BEGIN SUPPLIED RECORDS
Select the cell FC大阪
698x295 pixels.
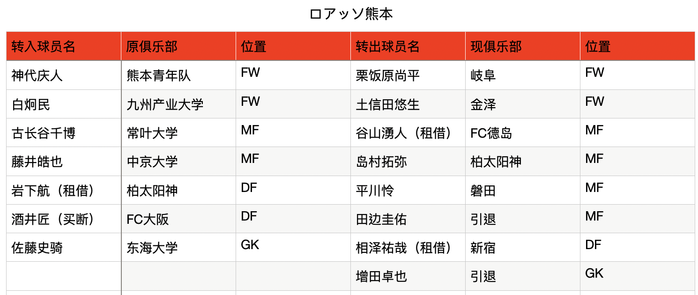point(178,219)
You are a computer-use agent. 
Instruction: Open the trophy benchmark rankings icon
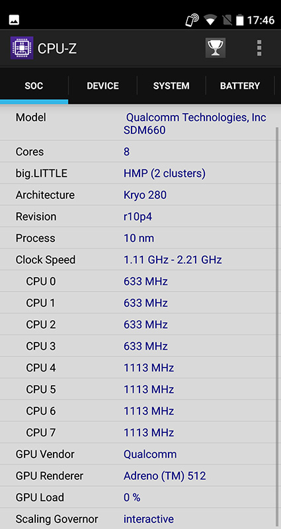pyautogui.click(x=216, y=48)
END SUPPLIED RECORDS
**ACTIVITY:** What the answer needs is every record above, exactly as written, and no pictures.

**RESULT FOR THIS TASK:**
Select the cell FC大阪
698x295 pixels.
point(178,219)
You are a computer-use agent. 
Instruction: Open the trophy benchmark rankings icon
pyautogui.click(x=216, y=48)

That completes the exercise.